I had no idea! I guess I did have a negative connotation in mind when I used traipse this morning. Since we had to go to several stores, and it is cold and wet outside, it seemed more energy efficient to have someone who was delivering, deliver to one more stop.

So am I asking the delivery driver to traipse to one more place than they would ordinarily have to? But if driving from one location to another is your job, does adding another destination count as traipsing?

Mr. Sesquiotica (James Harbeck) got some pushback on his take on traipsing, and today he came back with a little more explanation:

It turns out my sense of traipse is a little out of step with some other people’s. A few readers expressed surprise at or disagreement with my assertion that it always has a negative tone, whether it means ‘walk in an untidy way’ or ‘walk trailing through mud’ or ‘walk aimlessly or needlessly’ or ‘tramp or trudge about’ (all of these are definitions the Oxford English Dictionary has). One friend did some searching and, along with assorted usages that allowed but did not demand a negative tone, found a few that did not fit that sense at all: traipsing comfortably, traipsing warmly, traipsing blithely.

Merriam-Webster has a slightly different take; in their synonyms for traipse, they characterize traipse as to meander, or wander.

WANDER, ROAM, RAMBLE, ROVE, TRAIPSE, MEANDER mean to go about from place to place usually without a plan or definite purpose.

_Data shown:_
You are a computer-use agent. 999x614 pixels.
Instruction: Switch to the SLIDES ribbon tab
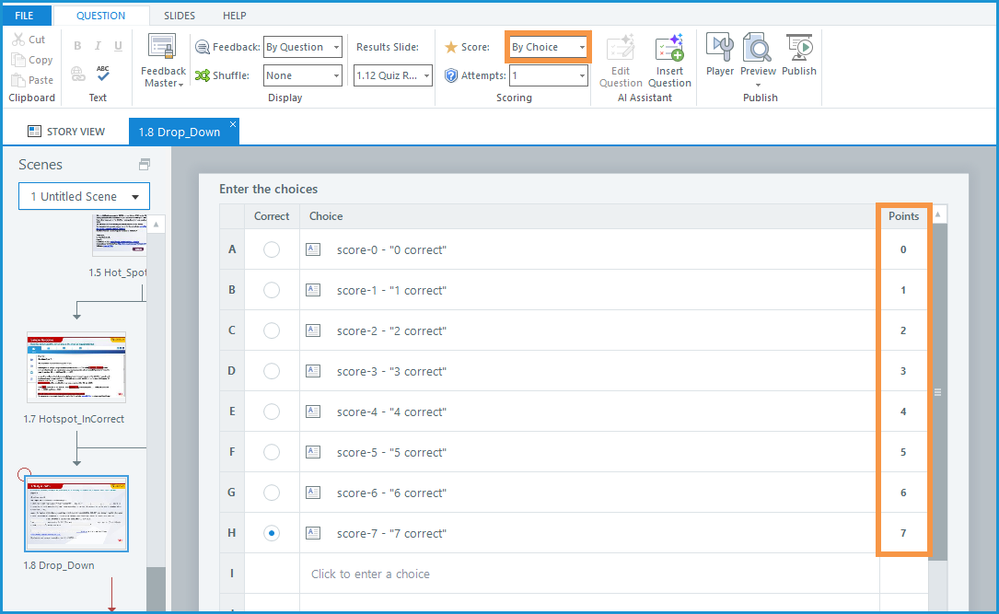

_Prompt:_
Please answer these from the passage about the word traipse:
(a) Which dictionary has the four definitions of traipse?
(b) What three usages did the friend find that did not fit the negative sense?
(c) What do the words in the Merriam-Webster synonym list mean?

_Answer to this problem:_
(a) The Oxford English Dictionary.
(b) Traipsing comfortably, traipsing warmly, and traipsing blithely.
(c) To go about from place to place usually without a plan or definite purpose.